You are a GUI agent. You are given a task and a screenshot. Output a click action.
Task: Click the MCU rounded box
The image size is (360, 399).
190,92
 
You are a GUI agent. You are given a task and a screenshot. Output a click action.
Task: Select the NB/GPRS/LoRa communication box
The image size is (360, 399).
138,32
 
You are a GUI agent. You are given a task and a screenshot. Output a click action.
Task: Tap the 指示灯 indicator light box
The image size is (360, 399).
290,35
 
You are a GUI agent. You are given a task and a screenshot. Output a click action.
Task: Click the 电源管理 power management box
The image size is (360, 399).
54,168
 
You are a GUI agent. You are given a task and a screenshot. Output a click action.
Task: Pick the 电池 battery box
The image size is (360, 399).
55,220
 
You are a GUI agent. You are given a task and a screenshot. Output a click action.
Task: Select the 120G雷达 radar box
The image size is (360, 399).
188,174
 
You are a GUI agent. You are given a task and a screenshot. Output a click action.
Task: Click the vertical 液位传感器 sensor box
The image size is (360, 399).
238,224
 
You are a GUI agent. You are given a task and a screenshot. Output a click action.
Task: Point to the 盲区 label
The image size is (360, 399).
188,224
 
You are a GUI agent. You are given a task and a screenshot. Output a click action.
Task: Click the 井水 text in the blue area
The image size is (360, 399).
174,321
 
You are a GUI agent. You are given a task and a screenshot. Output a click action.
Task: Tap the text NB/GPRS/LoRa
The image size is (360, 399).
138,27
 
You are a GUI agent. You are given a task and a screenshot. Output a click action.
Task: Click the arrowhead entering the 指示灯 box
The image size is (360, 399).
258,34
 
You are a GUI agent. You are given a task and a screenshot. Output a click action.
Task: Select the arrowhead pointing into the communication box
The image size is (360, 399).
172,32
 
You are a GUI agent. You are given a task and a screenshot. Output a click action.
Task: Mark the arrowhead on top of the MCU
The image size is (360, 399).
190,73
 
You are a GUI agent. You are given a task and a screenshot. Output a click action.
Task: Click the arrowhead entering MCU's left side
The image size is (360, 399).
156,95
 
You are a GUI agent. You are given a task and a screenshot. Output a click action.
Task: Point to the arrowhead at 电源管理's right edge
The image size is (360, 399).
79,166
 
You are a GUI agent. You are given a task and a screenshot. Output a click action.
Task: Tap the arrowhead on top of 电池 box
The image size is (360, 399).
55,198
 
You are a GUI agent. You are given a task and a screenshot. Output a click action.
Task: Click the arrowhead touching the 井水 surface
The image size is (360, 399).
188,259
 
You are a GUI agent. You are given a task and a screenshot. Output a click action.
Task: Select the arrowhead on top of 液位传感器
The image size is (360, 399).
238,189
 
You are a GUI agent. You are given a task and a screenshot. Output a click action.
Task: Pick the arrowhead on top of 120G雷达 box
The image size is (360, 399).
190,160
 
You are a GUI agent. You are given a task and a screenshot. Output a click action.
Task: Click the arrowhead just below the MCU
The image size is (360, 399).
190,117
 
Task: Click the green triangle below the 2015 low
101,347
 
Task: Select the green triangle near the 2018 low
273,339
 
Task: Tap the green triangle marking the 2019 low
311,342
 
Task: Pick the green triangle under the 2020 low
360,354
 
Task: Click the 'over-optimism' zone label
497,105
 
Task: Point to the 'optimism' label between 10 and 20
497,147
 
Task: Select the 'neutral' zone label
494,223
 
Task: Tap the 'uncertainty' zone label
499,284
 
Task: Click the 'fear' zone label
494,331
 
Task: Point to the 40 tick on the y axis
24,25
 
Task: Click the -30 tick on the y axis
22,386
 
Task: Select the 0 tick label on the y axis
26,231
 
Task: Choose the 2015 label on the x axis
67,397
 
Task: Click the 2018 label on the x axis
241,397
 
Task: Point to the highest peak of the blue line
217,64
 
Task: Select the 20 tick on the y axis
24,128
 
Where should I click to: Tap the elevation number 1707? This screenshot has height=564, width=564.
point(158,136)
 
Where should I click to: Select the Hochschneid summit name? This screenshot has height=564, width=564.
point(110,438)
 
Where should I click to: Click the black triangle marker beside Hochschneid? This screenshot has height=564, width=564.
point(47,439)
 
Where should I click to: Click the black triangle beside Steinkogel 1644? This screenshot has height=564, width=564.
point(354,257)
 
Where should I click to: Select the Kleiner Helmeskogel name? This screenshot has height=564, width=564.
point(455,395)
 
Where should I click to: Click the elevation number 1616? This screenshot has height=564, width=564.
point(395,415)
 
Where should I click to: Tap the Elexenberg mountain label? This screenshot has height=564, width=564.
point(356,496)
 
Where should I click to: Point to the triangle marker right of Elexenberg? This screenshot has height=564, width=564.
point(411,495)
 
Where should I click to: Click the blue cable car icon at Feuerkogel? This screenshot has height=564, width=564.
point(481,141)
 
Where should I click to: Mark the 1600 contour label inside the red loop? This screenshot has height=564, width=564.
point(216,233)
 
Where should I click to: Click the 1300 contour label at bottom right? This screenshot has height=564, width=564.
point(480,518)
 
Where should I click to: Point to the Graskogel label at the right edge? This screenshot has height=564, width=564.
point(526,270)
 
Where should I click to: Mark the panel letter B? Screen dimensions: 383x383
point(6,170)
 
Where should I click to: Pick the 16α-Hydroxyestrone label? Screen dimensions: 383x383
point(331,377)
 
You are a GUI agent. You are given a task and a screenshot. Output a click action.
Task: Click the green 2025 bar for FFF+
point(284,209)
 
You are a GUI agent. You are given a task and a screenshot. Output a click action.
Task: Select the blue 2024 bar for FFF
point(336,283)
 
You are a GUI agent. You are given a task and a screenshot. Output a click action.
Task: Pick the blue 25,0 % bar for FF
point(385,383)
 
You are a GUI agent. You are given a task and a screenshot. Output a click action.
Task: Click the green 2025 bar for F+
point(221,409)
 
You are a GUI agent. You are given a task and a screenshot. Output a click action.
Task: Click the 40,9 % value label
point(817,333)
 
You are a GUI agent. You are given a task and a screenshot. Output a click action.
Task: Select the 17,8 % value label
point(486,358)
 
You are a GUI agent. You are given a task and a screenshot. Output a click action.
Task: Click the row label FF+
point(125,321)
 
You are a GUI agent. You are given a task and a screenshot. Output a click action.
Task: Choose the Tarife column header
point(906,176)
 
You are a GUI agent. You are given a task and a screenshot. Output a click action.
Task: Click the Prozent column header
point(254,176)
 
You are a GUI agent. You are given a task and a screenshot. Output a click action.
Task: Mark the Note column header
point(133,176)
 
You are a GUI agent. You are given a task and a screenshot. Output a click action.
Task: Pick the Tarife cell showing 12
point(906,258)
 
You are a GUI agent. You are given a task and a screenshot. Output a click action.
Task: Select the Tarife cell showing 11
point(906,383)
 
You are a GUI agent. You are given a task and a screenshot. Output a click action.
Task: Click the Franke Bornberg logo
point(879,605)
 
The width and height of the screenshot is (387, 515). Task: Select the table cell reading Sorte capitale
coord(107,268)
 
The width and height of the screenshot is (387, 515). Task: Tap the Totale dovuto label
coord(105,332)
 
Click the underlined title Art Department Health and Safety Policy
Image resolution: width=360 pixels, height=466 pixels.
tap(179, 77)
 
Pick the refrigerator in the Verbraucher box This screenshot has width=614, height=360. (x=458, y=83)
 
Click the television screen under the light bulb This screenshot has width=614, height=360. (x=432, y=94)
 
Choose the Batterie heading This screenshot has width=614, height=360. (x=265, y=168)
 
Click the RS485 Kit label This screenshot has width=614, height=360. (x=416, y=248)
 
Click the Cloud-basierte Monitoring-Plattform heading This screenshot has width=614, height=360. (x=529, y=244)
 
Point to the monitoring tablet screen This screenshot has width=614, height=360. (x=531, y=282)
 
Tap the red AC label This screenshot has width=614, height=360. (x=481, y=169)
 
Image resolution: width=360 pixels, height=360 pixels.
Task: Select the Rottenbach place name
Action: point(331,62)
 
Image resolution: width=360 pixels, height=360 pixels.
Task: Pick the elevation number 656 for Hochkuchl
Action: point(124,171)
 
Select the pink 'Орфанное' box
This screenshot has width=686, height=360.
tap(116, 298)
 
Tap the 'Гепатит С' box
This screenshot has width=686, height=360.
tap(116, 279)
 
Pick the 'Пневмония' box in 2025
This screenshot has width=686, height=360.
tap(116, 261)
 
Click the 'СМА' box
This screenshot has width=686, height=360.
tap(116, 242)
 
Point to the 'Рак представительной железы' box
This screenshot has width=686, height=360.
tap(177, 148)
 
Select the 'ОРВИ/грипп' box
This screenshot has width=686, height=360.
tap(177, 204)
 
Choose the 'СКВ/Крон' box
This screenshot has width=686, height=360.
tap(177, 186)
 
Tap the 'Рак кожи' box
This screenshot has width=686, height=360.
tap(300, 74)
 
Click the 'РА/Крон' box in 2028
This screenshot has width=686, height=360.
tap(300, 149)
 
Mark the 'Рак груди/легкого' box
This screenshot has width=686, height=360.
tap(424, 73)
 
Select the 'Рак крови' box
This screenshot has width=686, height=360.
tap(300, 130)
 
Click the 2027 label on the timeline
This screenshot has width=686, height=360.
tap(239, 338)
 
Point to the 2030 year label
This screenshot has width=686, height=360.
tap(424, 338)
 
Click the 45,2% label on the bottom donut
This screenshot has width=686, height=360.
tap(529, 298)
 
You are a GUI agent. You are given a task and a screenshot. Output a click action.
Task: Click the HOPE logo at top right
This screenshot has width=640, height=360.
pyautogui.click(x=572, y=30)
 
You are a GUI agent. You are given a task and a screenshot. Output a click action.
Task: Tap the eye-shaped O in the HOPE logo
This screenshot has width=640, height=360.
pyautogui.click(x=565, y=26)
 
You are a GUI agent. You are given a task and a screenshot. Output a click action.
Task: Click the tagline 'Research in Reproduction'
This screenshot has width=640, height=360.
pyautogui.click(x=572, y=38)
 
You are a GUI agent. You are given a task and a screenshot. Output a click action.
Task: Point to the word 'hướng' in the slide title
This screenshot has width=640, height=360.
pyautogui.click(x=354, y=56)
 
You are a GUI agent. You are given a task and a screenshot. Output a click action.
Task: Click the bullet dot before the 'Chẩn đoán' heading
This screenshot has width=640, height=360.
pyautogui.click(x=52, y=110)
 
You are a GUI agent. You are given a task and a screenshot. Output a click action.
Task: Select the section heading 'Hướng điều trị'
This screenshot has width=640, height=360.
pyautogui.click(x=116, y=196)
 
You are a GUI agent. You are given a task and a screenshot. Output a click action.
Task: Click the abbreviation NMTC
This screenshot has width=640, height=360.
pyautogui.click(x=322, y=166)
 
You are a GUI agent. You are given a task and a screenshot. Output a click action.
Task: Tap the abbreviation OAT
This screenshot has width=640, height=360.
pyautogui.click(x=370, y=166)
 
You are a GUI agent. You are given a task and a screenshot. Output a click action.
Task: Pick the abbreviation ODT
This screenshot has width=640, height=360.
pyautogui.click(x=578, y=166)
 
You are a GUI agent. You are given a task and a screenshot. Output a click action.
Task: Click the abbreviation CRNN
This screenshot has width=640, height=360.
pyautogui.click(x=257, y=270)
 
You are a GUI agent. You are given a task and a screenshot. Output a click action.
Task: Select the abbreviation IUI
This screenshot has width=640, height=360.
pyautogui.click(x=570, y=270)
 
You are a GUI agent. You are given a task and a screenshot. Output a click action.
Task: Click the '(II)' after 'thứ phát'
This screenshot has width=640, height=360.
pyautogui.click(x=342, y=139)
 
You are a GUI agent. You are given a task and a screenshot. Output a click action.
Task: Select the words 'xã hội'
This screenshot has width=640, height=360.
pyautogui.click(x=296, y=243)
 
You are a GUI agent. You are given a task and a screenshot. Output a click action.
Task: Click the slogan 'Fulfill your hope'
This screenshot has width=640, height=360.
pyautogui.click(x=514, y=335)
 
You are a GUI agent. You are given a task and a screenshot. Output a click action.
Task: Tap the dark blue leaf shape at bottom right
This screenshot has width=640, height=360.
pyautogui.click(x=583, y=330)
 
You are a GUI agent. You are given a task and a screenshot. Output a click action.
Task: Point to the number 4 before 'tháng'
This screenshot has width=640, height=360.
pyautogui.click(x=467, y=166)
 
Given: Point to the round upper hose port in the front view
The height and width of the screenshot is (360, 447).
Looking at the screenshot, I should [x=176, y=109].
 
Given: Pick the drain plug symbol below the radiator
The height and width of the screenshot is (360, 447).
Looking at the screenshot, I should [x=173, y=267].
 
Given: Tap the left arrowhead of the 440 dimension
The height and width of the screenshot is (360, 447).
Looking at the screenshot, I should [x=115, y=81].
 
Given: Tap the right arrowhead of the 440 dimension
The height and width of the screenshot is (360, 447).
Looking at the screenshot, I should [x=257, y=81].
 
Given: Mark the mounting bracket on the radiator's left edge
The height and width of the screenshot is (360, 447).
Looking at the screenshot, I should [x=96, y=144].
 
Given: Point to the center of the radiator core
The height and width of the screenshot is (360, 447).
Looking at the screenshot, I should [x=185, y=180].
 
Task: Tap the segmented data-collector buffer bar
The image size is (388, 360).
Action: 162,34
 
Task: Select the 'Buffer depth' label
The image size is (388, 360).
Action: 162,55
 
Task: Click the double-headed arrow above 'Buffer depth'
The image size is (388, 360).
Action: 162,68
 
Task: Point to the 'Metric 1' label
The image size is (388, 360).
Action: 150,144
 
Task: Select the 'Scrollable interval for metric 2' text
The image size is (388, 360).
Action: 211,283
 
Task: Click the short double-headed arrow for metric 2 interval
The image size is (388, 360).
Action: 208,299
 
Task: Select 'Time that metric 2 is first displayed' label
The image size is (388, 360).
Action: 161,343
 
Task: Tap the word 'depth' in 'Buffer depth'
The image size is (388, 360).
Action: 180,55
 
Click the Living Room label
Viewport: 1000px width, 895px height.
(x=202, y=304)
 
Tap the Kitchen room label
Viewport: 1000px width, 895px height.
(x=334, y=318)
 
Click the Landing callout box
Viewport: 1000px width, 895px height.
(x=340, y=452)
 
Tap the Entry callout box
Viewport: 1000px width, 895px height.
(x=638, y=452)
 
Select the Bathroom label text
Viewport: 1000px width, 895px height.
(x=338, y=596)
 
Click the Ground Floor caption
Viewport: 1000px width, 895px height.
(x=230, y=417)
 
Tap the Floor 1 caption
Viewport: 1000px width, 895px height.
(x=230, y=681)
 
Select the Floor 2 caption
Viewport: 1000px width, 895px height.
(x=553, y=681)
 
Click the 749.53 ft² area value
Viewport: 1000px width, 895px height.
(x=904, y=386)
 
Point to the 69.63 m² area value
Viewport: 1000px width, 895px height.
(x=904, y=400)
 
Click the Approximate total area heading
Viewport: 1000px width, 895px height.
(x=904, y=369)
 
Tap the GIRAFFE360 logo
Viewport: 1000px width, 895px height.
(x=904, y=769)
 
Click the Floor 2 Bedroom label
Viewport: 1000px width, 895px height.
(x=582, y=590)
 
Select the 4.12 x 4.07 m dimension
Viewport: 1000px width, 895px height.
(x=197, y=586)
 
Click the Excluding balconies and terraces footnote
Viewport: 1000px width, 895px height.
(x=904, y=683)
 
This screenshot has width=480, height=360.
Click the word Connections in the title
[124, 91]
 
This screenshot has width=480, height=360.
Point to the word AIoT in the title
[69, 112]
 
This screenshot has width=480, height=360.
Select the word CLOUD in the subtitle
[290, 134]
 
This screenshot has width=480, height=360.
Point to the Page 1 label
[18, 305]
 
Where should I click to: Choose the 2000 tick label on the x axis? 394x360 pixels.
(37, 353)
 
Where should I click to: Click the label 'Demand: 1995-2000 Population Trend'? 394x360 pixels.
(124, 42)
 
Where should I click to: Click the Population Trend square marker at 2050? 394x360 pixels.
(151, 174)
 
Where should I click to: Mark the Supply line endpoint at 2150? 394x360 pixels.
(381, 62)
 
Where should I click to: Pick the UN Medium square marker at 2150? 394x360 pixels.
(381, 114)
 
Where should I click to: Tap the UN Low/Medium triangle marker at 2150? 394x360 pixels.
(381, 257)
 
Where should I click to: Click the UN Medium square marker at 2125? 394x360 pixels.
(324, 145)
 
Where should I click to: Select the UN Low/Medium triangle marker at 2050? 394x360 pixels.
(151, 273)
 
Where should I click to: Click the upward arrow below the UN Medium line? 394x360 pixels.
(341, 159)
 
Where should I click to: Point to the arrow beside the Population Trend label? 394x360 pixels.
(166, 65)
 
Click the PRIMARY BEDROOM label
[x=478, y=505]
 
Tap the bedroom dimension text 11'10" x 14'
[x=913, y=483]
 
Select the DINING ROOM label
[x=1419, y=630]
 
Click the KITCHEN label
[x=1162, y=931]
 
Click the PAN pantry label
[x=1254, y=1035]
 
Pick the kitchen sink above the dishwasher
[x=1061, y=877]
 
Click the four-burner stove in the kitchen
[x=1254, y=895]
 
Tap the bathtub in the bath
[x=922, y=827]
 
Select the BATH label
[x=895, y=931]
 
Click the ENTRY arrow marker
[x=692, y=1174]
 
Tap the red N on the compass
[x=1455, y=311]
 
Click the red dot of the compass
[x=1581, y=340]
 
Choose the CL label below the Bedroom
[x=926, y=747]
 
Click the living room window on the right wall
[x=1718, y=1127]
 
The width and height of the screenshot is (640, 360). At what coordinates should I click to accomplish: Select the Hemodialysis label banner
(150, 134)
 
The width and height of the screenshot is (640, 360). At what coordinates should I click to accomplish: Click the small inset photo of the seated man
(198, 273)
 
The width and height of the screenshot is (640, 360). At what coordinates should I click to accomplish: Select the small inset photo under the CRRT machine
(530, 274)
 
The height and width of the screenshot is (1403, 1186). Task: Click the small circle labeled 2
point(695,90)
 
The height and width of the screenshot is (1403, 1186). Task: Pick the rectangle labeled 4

━━━━

SET TASK
Lay out the data from the line with "Pick the 'Пневмония' box in 2025" to the line with "tap(177, 148)" as a Markdown table with the columns Row and Line. Number each row and leave out blank lines.

WRITTEN SOLUTION
| Row | Line |
|---|---|
| 1 | Pick the 'Пневмония' box in 2025 |
| 2 | This screenshot has width=686, height=360. |
| 3 | tap(116, 261) |
| 4 | Click the 'СМА' box |
| 5 | This screenshot has width=686, height=360. |
| 6 | tap(116, 242) |
| 7 | Point to the 'Рак представительной железы' box |
| 8 | This screenshot has width=686, height=360. |
| 9 | tap(177, 148) |